Chargeback
Attribute every dollar to a team, nodepool, or cost center. Grafana dashboards included.
KubeHero rolls up every pod-second of spend into team, namespace, nodepool, cloud, region, and (for GPUs) gpu_kind dimensions. The chart ships three Grafana dashboards that render those rollups out of the box.
The label convention
KubeHero reads existing Kubernetes labels — no new configuration layer. Tag your workloads with one label and you're done.
| Label (default) | What it means | Override via |
|---|---|---|
kubehero.io/team | Owning team — the primary chargeback axis | chargeback.teamLabel |
kubehero.io/cost-center | Optional BU / cost center | chargeback.costCenterLabel |
| nodepool label (cloud-native) | cloud.google.com/gke-nodepool, agentpool, eks.amazonaws.com/nodegroup | chargeback.nodepoolLabel |
Pods without a team label roll up under the unattributed bucket — unallocated spend stays visible instead of silently dropped.
apiVersion: apps/v1
kind: Deployment
metadata:
name: vectordb-ingress
labels:
kubehero.io/team: retrieval
kubehero.io/cost-center: ml-platform
The metrics the collector exports
| Metric | Labels | Units |
|---|---|---|
kubehero_pod_cost_usd_per_second | namespace, pod, team, cost_center, nodepool, cloud, region, gpu_kind | USD/sec |
kubehero_pod_recoverable_usd_per_second | same | USD/sec (request minus actual use, priced out) |
kubehero_pod_cpu_millicores | same | millicores |
kubehero_pod_memory_bytes | same | bytes |
kubehero_pod_gpu_util_ratio | same | 0..1, GPU pods only |
kubehero_node_cost_usd_per_hour | node, nodepool, cloud, region, sku, lifecycle | USD/hr |
Recording rules shipped with the chart
deploy/helm/kubehero/templates/prometheusrule.yaml installs:
# Monthly projected spend per team
kubehero:team_cost_usd:rate30d
# Hourly burn per nodepool
kubehero:nodepool_cost_usd:rate1h
# GPU idle cost — $ teams spend on GPUs they aren't using
kubehero:team_gpu_idle_cost_usd:rate1h
# Recoverable via rightsizing, per team
kubehero:team_recoverable_usd:rate1h
Grafana dashboards
The chart ships three dashboards as ConfigMaps labeled grafana_dashboard=1 — kube-prometheus-stack's sidecar auto-discovers them.

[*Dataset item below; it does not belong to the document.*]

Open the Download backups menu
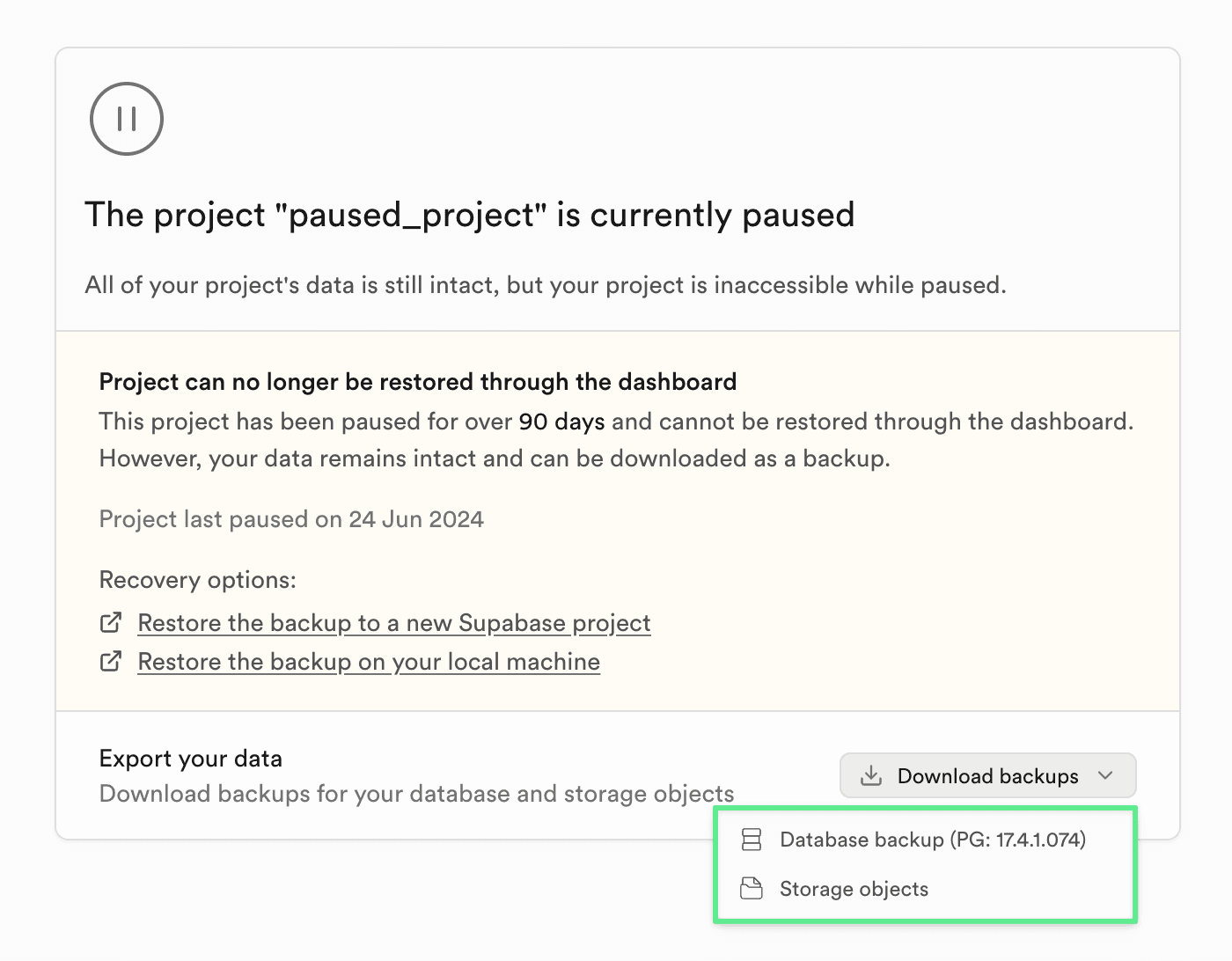1232x961 pixels. [986, 775]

- KubeHero — Chargeback by team — hourly rate, 30-day projection, nodepool breakdown, GPU idle cost, ranked workload table
- KubeHero — Fleet — total spend, recoverable, per-cluster time series
- KubeHero — GPU panel — utilization heatmap + per-GPU idle cost ranking
Disable any of them in values:
grafana:
dashboards:
chargeback: true
fleet: true
gpu: false
Budgets + alerts
Pair chargeback with a BudgetPolicy to get alerting on projected overspend. Two alerts ship by default:
KubeHeroTeamOverBudgetProjected—predict_linearover 6h projects the team's 30-day spend past their budget; fires at 15m sustained.KubeHeroGPUIdleExcessive— team burns > $500/hr on idle GPUs for 1h.

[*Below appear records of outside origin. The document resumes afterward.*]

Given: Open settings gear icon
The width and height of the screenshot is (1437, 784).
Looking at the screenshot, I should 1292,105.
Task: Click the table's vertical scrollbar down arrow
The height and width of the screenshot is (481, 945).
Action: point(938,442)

See CRD reference for the full policy spec.
Verifying in a fresh cluster
helm install kubehero kubehero/kubehero \
--namespace kubehero-system --create-namespace \
--set prometheus.release=kube-prometheus-stack
kubectl -n kubehero-system port-forward svc/kubehero-collector 8081:8081
curl -s localhost:8081/metrics | grep kubehero_pod_cost_usd_per_second | head -5
You should see live team=, nodepool=, cloud= labels flowing within a minute.